The Sun often undergoes impulsive disturbances resulting in solar flares, solar energetic particles, and coronal mass ejections. These events and their resulting interactions with Earth’s magnetosphere and upper atmosphere are referred to as space weather. Space weather poses significant hazards to technological systems near Earth: damage to satellites, disruption of communication systems, harm to astronauts, and surges in power grids. To improve space weather forecasts, the National Oceanic and Atmospheric Administration (NOAA) uses automatic segmentation of solar images to label different structures on the Sun every four minutes. The current operational approach, from 2019, segments solar images using a pixel-by-pixel approach without taking advantage of textural clues a human forecaster would— a limitation with detrimental impacts on solar weather monitoring due to mislabeled regions.

Our objective was to use large-scale neural network foundation models to improve the automatic generation of space weather thematic maps, making them more accurate than current state-of-the art applications by factoring uncertainty into their generation.

Approach

A neural network foundation model is any machine learning model which is first trained on a generic task and then refined through fine-tuning with specific narrow tasks. We used the Segment Anything Model (SAM) from Meta AI. We trained an ensemble of ten SAM. Each ensemble was conditioned with a different random state and shown a different subset of our data. Using an ensemble allows us to characterize the uncertainty in the model predictions, increasing their value to human forecasters by indicating which parts of the map can be trusted.

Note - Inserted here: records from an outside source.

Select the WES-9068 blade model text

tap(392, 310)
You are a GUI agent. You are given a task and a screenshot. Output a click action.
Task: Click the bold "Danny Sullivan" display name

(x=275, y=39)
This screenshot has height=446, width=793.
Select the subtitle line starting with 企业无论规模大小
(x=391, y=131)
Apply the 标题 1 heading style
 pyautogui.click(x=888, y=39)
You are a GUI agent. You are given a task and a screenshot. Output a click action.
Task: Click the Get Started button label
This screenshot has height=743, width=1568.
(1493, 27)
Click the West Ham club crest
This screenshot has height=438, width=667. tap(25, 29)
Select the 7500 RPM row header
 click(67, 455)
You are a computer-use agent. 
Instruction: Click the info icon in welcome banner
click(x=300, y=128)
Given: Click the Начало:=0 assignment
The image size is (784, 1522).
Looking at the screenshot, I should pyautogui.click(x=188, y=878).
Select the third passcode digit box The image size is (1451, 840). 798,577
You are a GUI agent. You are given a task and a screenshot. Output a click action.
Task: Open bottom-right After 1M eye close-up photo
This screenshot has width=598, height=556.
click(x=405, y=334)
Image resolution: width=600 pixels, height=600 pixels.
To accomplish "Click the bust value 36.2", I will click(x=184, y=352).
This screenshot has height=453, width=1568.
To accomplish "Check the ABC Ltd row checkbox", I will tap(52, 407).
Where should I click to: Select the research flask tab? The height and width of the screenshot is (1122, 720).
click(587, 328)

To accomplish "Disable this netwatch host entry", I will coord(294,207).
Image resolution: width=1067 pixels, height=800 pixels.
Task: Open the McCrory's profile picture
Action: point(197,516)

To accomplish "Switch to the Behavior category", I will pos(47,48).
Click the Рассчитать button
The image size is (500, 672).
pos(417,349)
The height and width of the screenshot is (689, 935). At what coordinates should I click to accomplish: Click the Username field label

Results of training ensemble for coronal hole detection

Figure 1: The figure shows the results of training an ensemble for coronal hole detection. “We improved upon the current operational NOAA model, shown in the upper left, using an ensemble that makes predictions like the upper right image from input images shown in the bottom right. More votes indicate the model was more confident.”

Accomplishments

We prototyped a new machine learning algorithm for automated solar image segmentation that qualitatively performs better than the existing operational model. As part of the work, we developed new capabilities for solar image annotation by experts and began preparing a new machine learning ready dataset. This work was presented at the Boulder Solar Day on September 29, 2023. It was also accepted for presentation at the annual meeting of the American Geophysical Union in December 2023.